02/09/2014

Schröder, Blair, Hollande, même combat ?

De nombreux commentateurs hexagonaux suggèrent que leur pays devrait s’inspirer de l’Allemagne de Gerhard Schröder ou encore de l’Angleterre de Tony Blair pour réussir là où les gouvernements français successifs, socialistes ou non, ont échoué. Vrai ? Faux ?

Probablement un peu des deux. La France n’étant ni l’Allemagne ni l’Angleterre, ayant mieux résisté qu’elles quand la crise s’est déclarée (son PIB s’est rapidement redressé après 2009), peine aujourd’hui à s’extraire d’un creux conjoncturel qu’elle n’a connu que durant quelques trimestres. La référence aux expériences britannique et germanique n’a donc, sous cet angle-là, pas beaucoup de sens.


En revanche, il est vrai que les gouvernements socialistes de ces deux pays ont réussi à mener à bien des réformes structurelles que la France ose à peine formuler et encore moins mettre en œuvre. Tony Blair, et surtout avant lui Margaret Thatcher, ont eu le courage – soutenus certes par des majorités parfois réticentes mais finalement toujours acquises – de tenir tête à des syndicats cramponnés sur leurs acquis, et réussi à limiter leurs pouvoirs. En Allemagne, le chancelier socialiste a eu la sagesse (le flair ?) de s’appuyer sur un syndicaliste et membre du SPD, Peter Hartz, le directeur des ressources humaines de Volkswagen, pour faire passer sa vaste réforme de l’assurance chômage et de l’aide sociale («Hartz I-IV»), ce qui toutefois ne l’empêchera pas de perdre les législatives de 2005.

Imagine-t-on, en France, les syndicats grommeler mais en définitive accepter le moindre assouplissement d’un volumineux code du travail, revenir sur les 35 heures, réduire le nombre de contrats-types d’embauche ? Et avec eux les innombrables professions au bénéfice de protections particulières – des enseignants de la conduite de bateaux de plaisance à moteur aux podo-orthésistes en passant par les responsables d'établissement d'élevage d'animaux non domestiques, les restaurateurs de musées, les distributeurs de produits antiparasitaires et les chauffeurs de taxi – renoncer à leurs rentes de situation ? Bref, l’alliance de circonstance entre syndicats peu représentatifs (mais bénéficiaires, financièrement parlant, du statu quo) et une foultitude d’artisans et de représentants de professions curieusement dites libérales, a jusqu’ici toujours conduit à l’échec et barré la route à la moindre réforme substantielle des rigidités qui enferment l’économie française dans un véritable carcan et l’empêchent de s’adapter au monde moderne.

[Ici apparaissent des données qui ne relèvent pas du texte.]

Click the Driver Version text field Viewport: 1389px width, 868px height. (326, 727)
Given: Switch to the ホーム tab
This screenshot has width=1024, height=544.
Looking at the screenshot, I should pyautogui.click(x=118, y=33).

On ne voit pas encore très bien d’où pourrait venir le choc qui serait assez rude pour secouer l’édifice et faire enfin admettre à ce pays pourtant le mieux pourvu en ressources naturelles, scientifiques et culturelles que sa réussite est à portée de main, pour peu qu’il se débarrasse enfin de son pesant héritage socialo-syndical. Peut-être lui faudra-t-il d’abord toucher le fond, risquer de perdre sa place de moteur numéro deux de la construction européenne, avant de rebondir à son tour.